1. There's a huge market out there.

  2. The book is over there.

In the first sentence, what does "out there" mean? "out" is an adverb,does it modify "there"? If I want to divide the sentence into different parts, which in the following is right?

There/ is /a huge market/ out there.

There/ is /a huge market/ out / there.

In the second sentence, "over" is an adverb, does it modify "there"?

  • What do you know about prepositions?
    – Jim
    Jan 14, 2014 at 5:37
  • @Jim The noun( phrase) or the noun clause should be placed behind the preposition. Why do you ask?
    – user48070
    Jan 14, 2014 at 7:15

3 Answers 3


The construction preposition + "there" is informal and probably fairly recent. Or perhaps it is better to speak of three different constructions, because the meaning of each one is not based on the meaning of the preposition in the same way.

There's a huge market out there.

It is best to think of out there as a fixed phrase. It means something like "in a place outside". If you would have to analyse it, perhaps you could say it is like a double adverb. The word out is used adverbially to mean "outside", which is generally possible; the word there is an adverb meaning "away from me, the speaker". So then the compound meaning would be "outside and some distance away from me/us". That is more or less what the phrase means, I would say. Derived from this is the figurative meaning "eccentric, strange" for a person: she is really out there.

The book is over there.

The phrase over there is also informal and probably best treated as a set phrase. It means more or less the same as there. The word over is more generally used in informal language with locations: let's go over to my place, she is over at my place. It adds very little meaning to those sentences—perhaps an added sense of "removed from the speaker", derived from phrases like over the river, over the ocean. Similarly, it adds little meaning to there is over there. You could say it is used like some sort of particle or adverb to emphasise there, but it is really impossible to analyse. The same applies to over here.

There are people in there.

The phrase in there is, again, probably best considered a set phrase meaning "inside that place", for instance inside a house or inside a box. It is slightly informal. You could say in is used adverbially, similar to is father in?, which means "is father in the house?". Or you could say it is a preposition that treats there like a noun meaning "that place": "inside that place". While there is not normally a noun and normally does not take a preposition, it still seems to be like that in this case. Relative pronouns of location can sometimes also do something with prepositions, as in the place from whence she came or from where she came, or wherein (legal language).

From there you need to take the train to Oxford.

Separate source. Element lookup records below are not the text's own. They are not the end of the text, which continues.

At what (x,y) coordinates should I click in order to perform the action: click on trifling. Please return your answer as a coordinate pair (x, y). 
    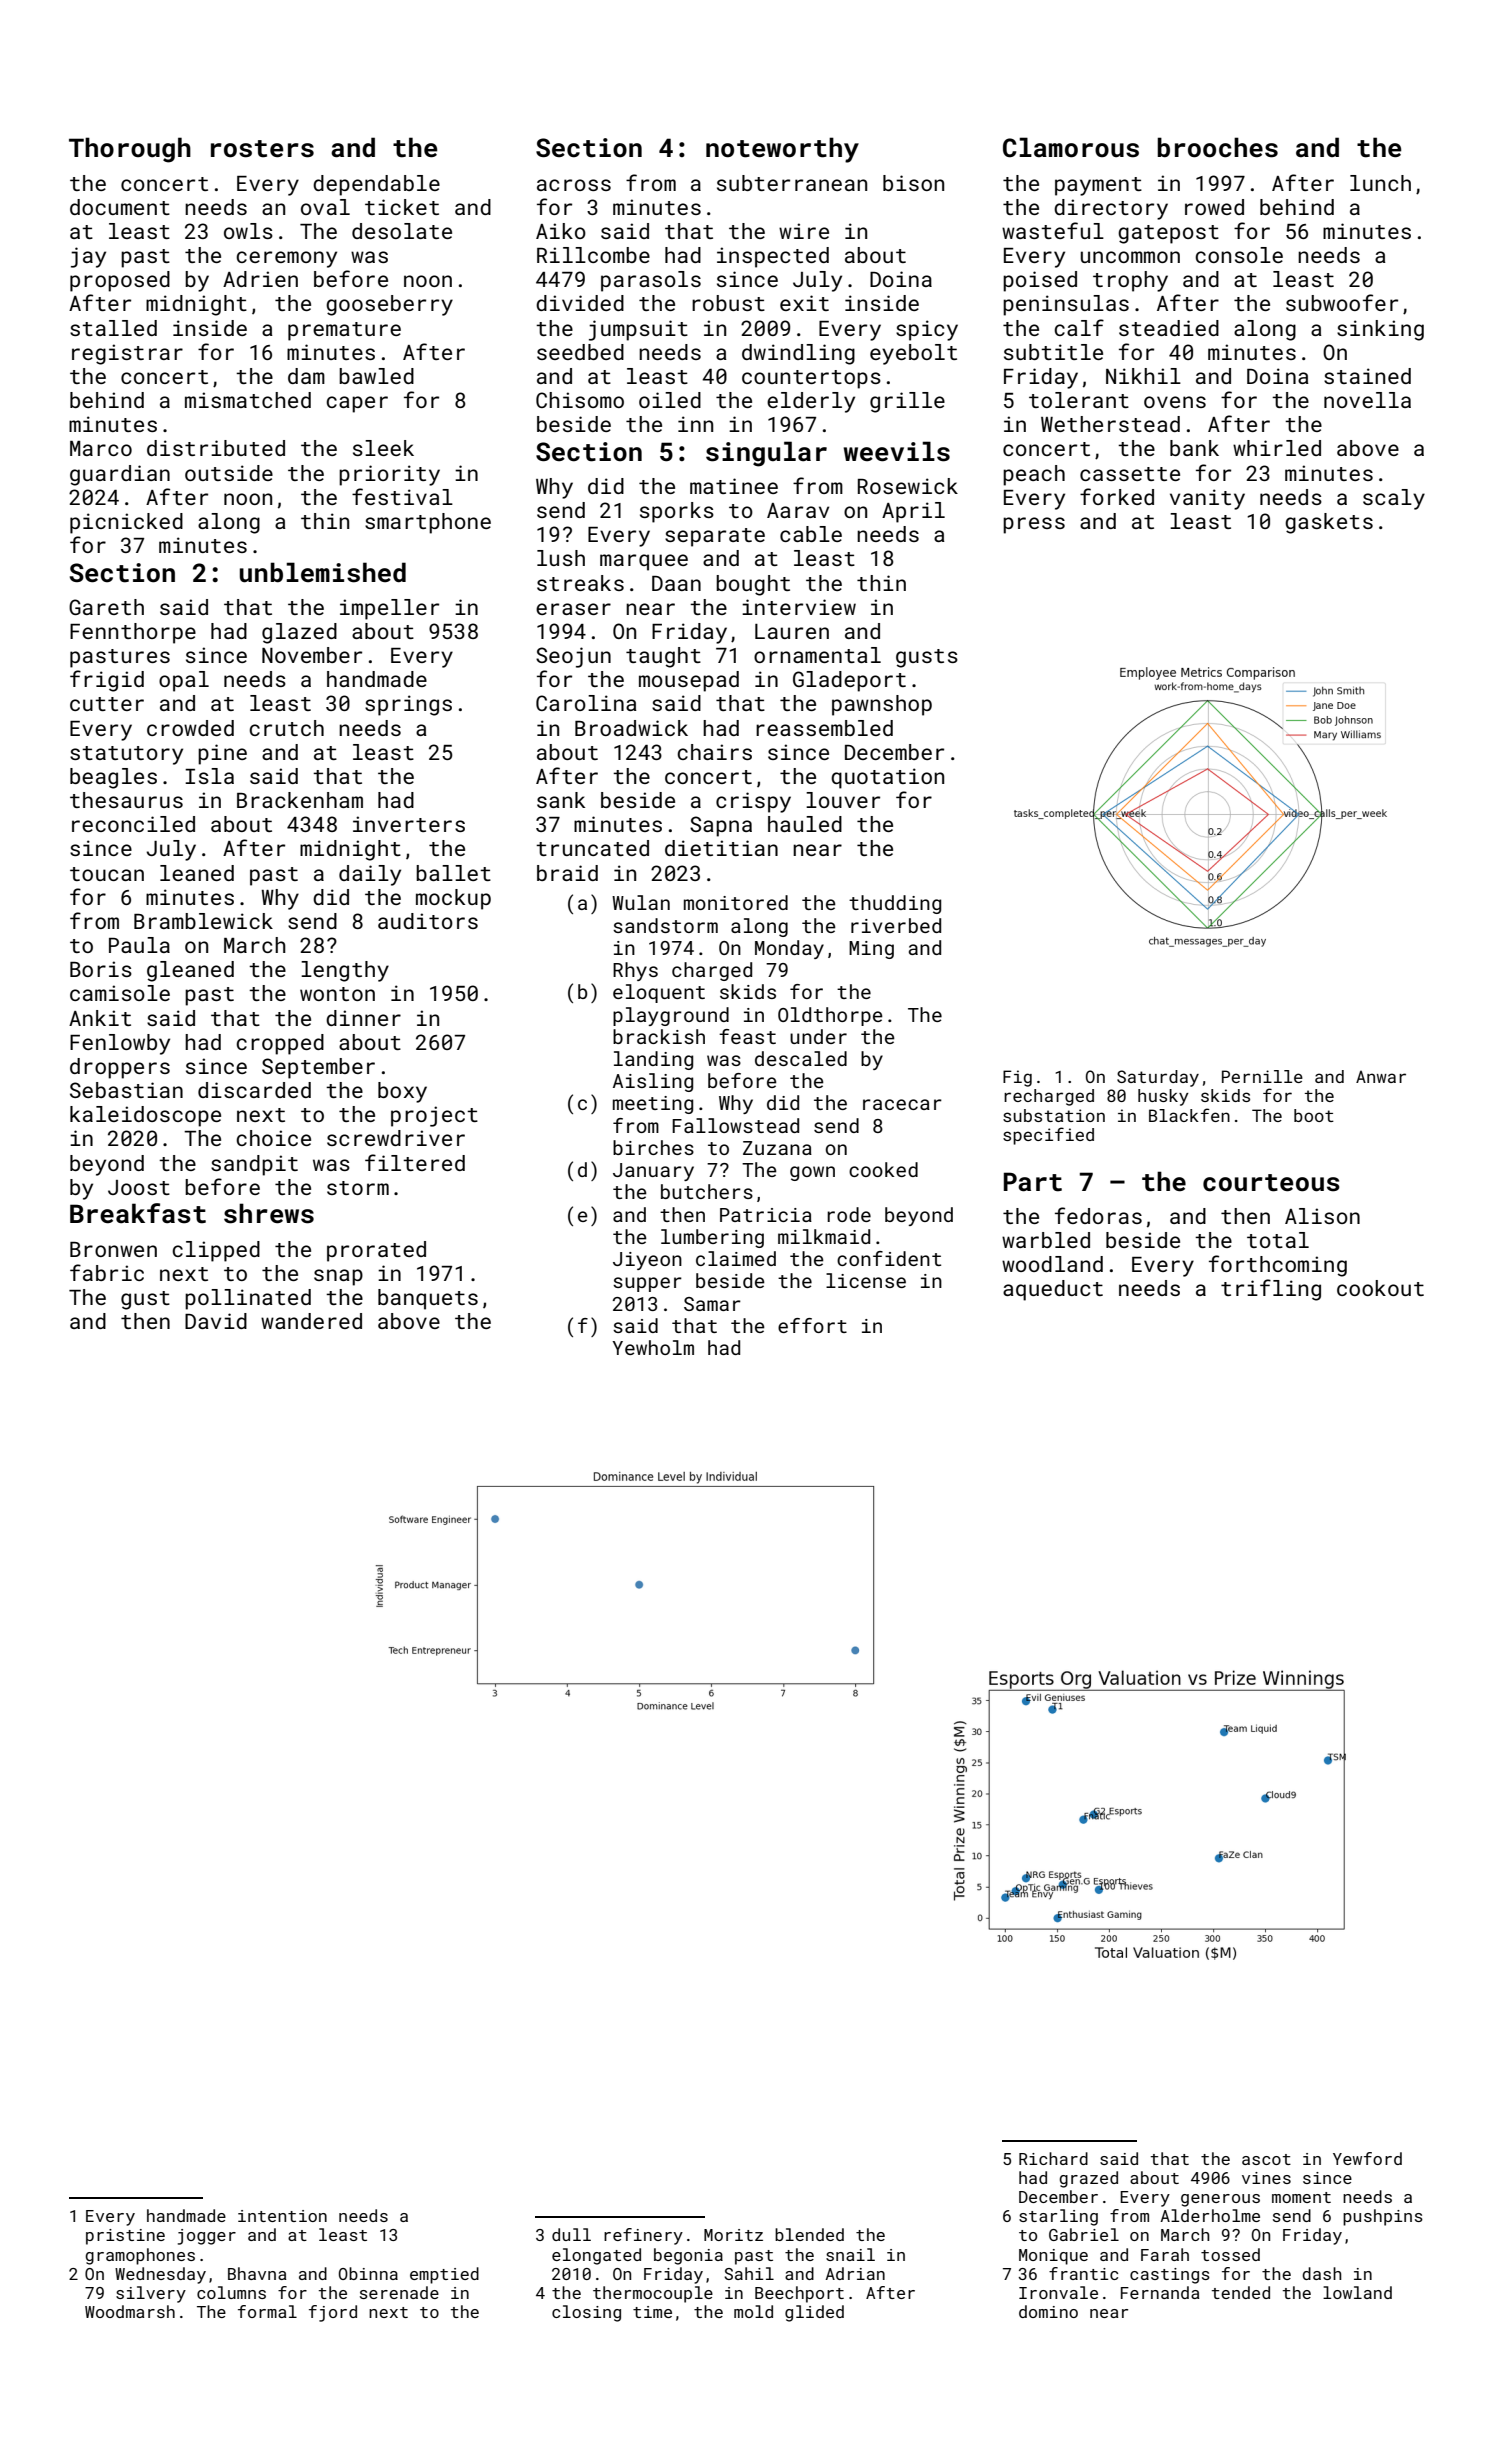
    Looking at the image, I should click on (1271, 1290).
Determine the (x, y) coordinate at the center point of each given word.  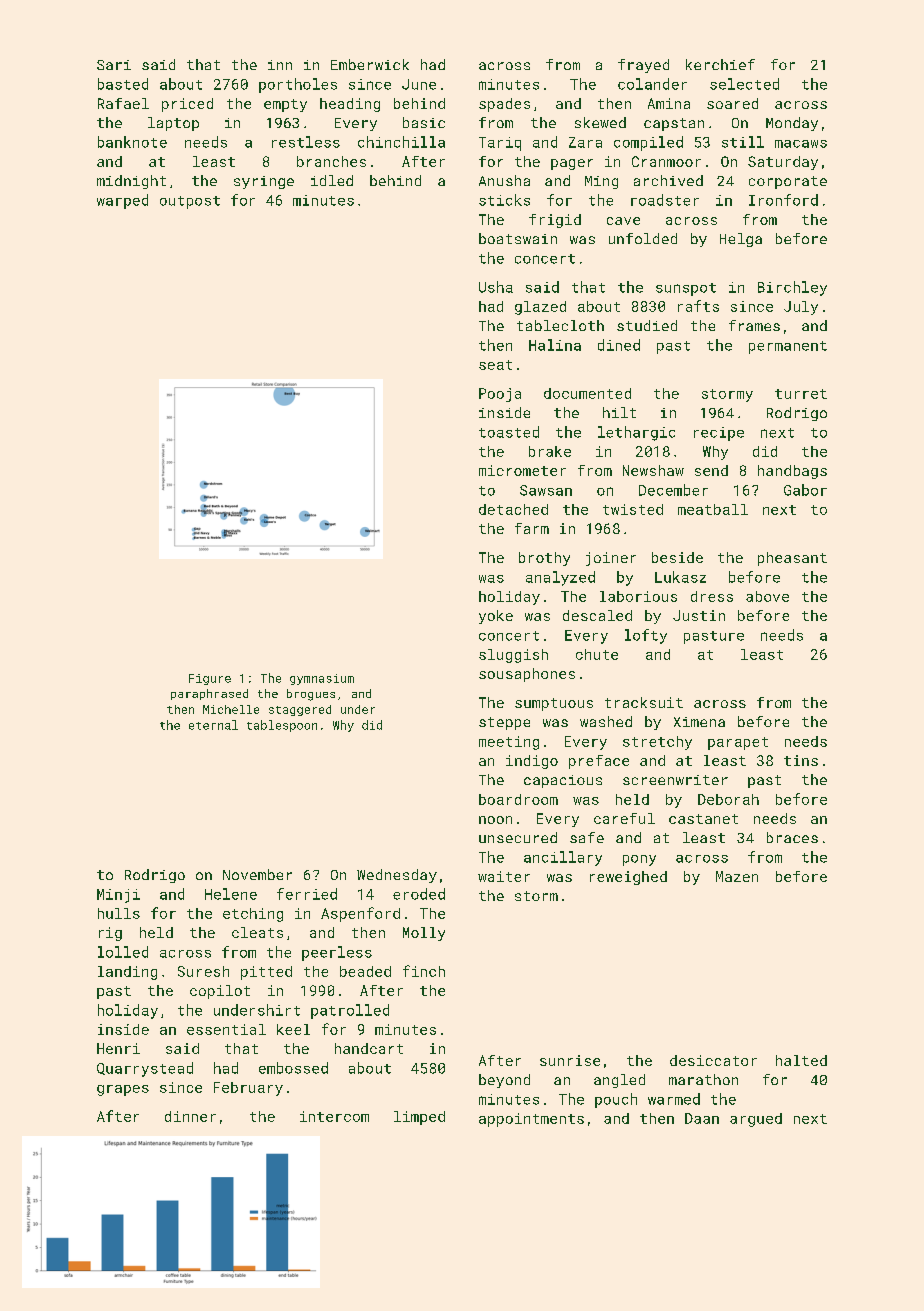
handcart (369, 1048)
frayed (643, 66)
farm (532, 528)
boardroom (518, 799)
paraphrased (209, 694)
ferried (307, 894)
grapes (123, 1090)
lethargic (636, 433)
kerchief (720, 64)
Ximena (699, 722)
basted (123, 84)
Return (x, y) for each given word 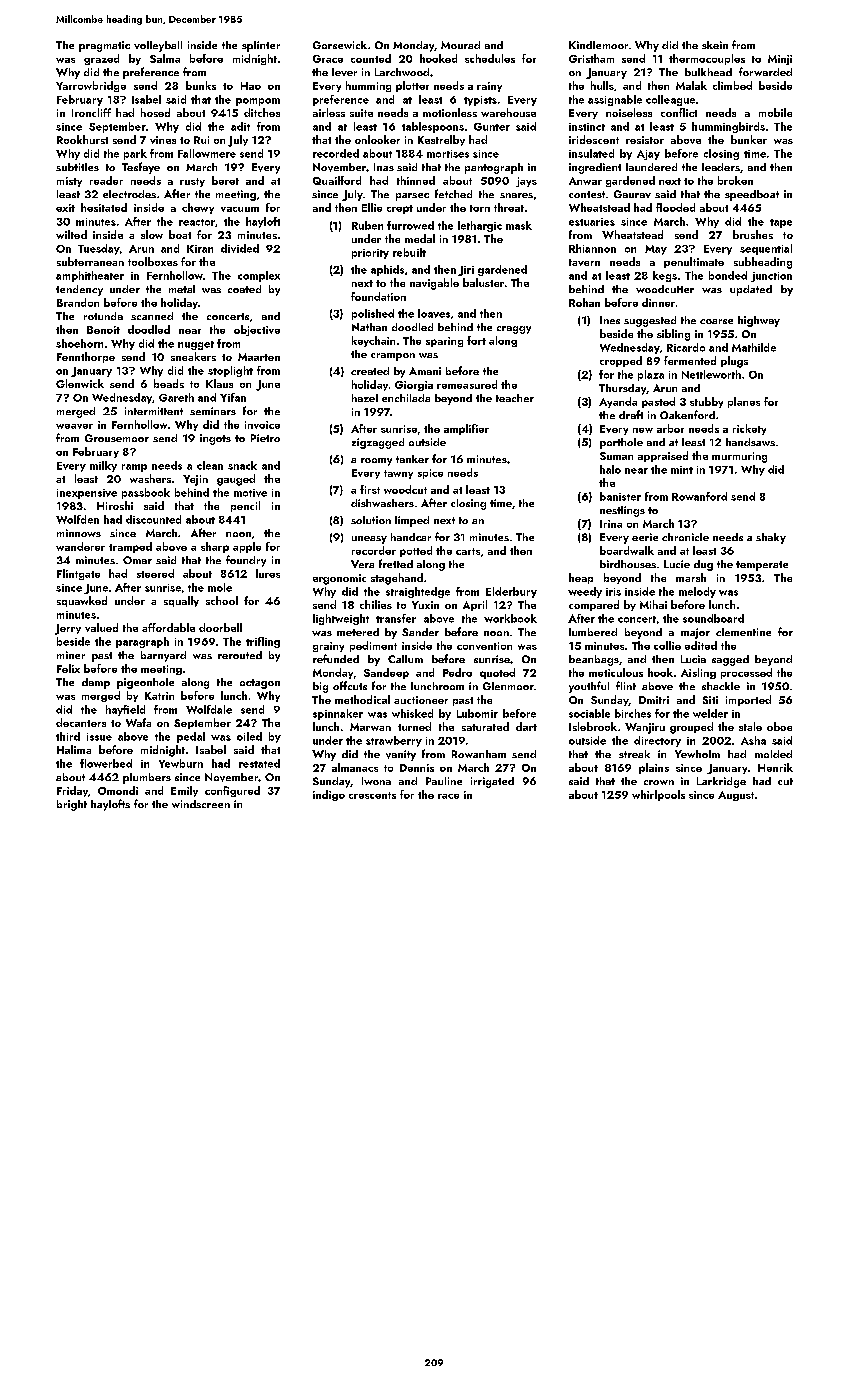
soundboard (713, 618)
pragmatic (104, 46)
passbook (146, 493)
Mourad (460, 45)
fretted (396, 563)
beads (169, 383)
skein (715, 45)
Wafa (138, 722)
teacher (515, 398)
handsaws (750, 442)
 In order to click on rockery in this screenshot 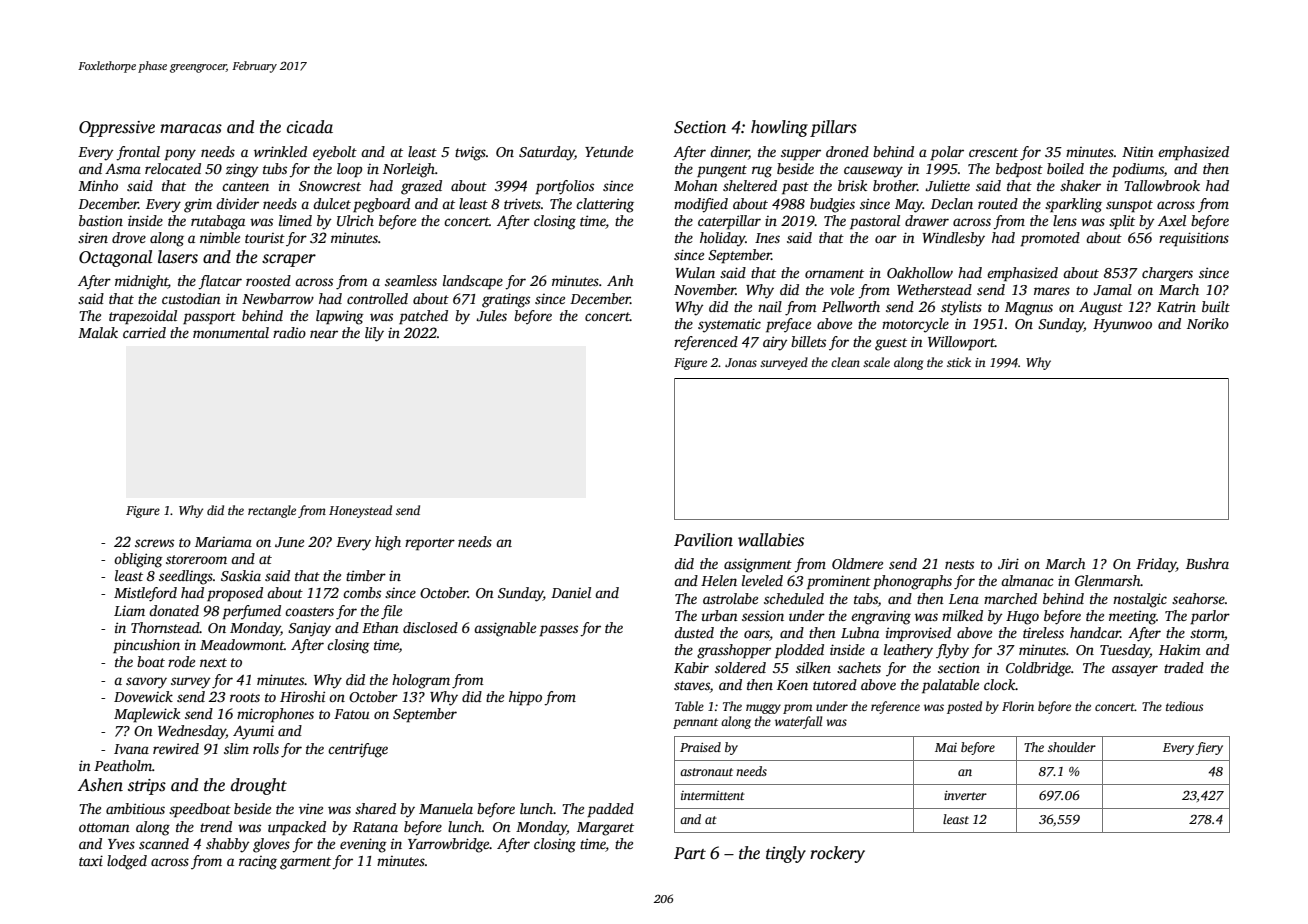, I will do `click(837, 854)`.
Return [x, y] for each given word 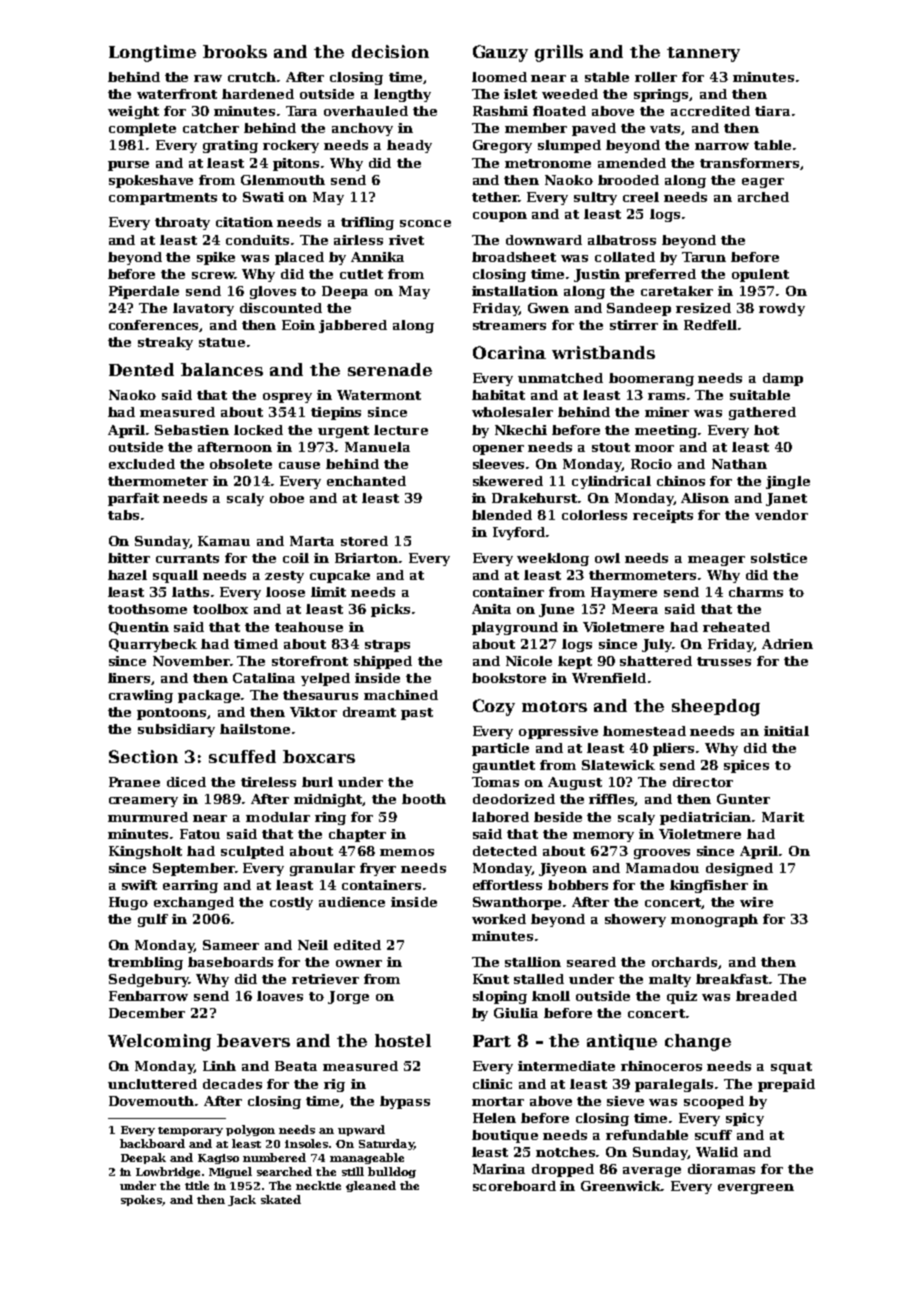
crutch [252, 77]
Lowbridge [168, 1172]
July [657, 645]
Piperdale [144, 292]
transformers [749, 163]
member [536, 128]
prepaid [786, 1085]
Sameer [231, 945]
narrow [722, 146]
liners [129, 678]
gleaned [371, 1186]
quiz [682, 997]
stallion [533, 962]
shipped [383, 662]
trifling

The phrase from there can be analysed the same way as in there, as preposition + noun, where there means "that place". In from here, the word here would then mean "this place". The phrase does not sound informal at all to me, which may indicate that it is an older phrase than the ones above.

Go from here to there.

The phrase to there clearly seems to be constructed as preposition + noun. In this context, at least, it does not sound especially informal; but in most cases you would just say there (not to there) when it immediately follows a verb: she went there is normal, not she went to there.

As you see, not all of these phrases seem to be of the same kind. The last three are more like preposition + noun, the first two are perhaps different.

  • Define "recent": history1900s.about.com/od/1910s/a/overtheresong.htm ;-)
    – Jim
    Jan 14, 2014 at 15:07
  • @Jim: Right, maybe after 1800? It all depends on your definition, as you say... I believe phrases can remain "colloquial" for centuries without becoming part of formal language. So it is hard to predict how old an expression is that is currently felt to be colloquial.
    – Cerberus
    Jan 14, 2014 at 17:27
  • I guess I've never thought of "over there" as colloquial- Over here and over there are so just so frequently used, and while I don't think I've ever used them in formal writing I think that has more to do with the fact that I've never needed to tan because I didn't think they belonged there.
    – Jim
    Jan 14, 2014 at 21:48
  • @Jim: But you will probably agree that over there is not quite the same as from there? Of course it all depends on the speaker, but I don't think there will be anyone who would consider from there even slightly informal.
    – Cerberus
    Jan 14, 2014 at 21:50

I would see such where-indications of the type "up there, down there, in here" etc simply as two-part adverbs. Your way of looking at such combinations will get you into problems.


Those that change the quality or degree of the other adverb.

For instance, if we describe the manner in which something happens then we may also restrict or qualify that manner.

He watched the time closely.


He watched the time very closely.

Here you can see what is plainly an adverb, closely, and it is modified by the adverb very.